@PVNova, do you know what specialties your son is interested in? It’s really hard to know this early on in the game in high school since he doesn’t have much experience to go off of. Quite honestly, most students change their mind entirely on the specialty they wish to go for from the 1st year to the last year. Even in residency, there are those who change their mind and decide to subspecialize. For example, if he was interested in Gastroenterology, he would apply for an Internal Medicine residency first in med school, and then apply for a GI fellowship during residency to subspecialize (subspecialize means you do a fellowship after an initial residency). Or if he decided he liked working with children initially, he could do a Pediatrics residency and then subspecialize in one of the organ systems (GI, Cardiology, Hematology/Oncology, Pulmonary, etc.). Even if he didn’t want to do a Pediatric residency, he could still work with children as other residency specialties – Derm, Ophtho, Anesthesiology, Radiology, ENT, Neurology, etc. have pediatric fellowships that can be done after the initial residency is completed. There are a lot of combinations and options.
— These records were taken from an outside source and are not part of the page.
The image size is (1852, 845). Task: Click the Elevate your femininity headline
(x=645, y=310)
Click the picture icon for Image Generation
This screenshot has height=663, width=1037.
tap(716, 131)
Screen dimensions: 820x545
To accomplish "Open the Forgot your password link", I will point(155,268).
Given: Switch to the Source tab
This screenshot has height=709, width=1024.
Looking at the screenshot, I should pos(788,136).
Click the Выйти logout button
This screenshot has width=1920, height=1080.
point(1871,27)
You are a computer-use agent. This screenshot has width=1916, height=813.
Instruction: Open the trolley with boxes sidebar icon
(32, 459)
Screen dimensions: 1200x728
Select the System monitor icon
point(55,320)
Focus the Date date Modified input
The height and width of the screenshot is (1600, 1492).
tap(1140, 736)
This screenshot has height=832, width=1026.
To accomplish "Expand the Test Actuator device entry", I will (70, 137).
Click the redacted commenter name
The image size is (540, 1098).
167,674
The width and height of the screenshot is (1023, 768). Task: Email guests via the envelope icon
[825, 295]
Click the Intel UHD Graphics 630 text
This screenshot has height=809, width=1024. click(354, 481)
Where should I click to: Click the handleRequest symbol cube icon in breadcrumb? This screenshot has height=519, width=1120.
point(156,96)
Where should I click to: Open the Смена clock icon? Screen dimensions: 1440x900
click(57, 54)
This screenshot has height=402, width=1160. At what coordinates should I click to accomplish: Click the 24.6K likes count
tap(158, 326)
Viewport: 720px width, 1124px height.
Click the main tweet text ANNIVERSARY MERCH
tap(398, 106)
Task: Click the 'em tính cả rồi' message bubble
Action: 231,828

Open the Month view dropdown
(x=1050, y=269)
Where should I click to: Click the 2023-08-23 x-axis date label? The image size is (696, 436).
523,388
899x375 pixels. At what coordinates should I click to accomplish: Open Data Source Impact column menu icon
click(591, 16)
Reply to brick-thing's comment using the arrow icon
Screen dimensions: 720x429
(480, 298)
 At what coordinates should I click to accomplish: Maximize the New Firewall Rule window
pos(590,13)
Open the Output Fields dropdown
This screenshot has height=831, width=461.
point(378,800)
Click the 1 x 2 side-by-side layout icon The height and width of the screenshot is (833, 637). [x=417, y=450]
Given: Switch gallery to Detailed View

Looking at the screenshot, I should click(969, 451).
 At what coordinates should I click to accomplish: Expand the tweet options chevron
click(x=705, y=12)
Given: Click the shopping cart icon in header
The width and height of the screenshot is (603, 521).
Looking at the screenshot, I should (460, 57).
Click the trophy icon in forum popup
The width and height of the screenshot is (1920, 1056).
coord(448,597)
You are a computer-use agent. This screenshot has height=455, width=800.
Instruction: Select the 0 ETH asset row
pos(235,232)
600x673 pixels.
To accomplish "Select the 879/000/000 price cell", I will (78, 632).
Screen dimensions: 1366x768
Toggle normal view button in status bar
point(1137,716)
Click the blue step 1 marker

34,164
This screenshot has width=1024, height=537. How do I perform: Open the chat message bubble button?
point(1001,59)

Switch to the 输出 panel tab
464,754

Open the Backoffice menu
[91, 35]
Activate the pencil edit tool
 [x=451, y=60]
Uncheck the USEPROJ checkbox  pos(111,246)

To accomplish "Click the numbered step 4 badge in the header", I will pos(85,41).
Most medical schools have you rotate through the required clerkships in the third year of medical school as an accreditation requirement: Internal Medicine, Pediatrics, Surgery, Obstetrics & Gynecology, Family Medicine, Neurology, and Psychiatry. Medical students apply during their last year of medical school for residency programs.
The name of your medical school isn’t everything, and that alone won’t be enough if you’re interested in a residency specialty that happens to be competitive. You’ll still need good grades and clerkship grades, good board scores, and research, but the main difference among schools is usually the amount of resources they have for their students readily available on site – whether that’s for board preparation, research involvement, the specific hospitals they rotate at in the third year which are usually led by academic clinical faculty who write letters of recommendation, etc. It doesn’t mean that if you have a big name medical school, you can get to any residency you want, if you don’t have the scores & grades, but med schools like you mentioned Case, Northwestern, etc. tend to have those extra resources readily available – either because it’s part of the infrastructure, or they’re located in a city in which those things are readily available. And thus, because of that, those programs can be relatively more competitive and their medical schools tend to run more expensive since they happen to be private med schools. That being said there are also excellent public state schools that are cheaper and have more opportunities than even some private medical schools. It all depends what you’re comparing.
Are there any programs he’s thinking of specifically? I think a good start would be getting the Medical School Admissions Requirements book, and flipping thru and looking at their mission statements. You can tell a lot based on that the philosophy of the medical school. I think the best thing to do is find a BS/MD program that is the right “fit”.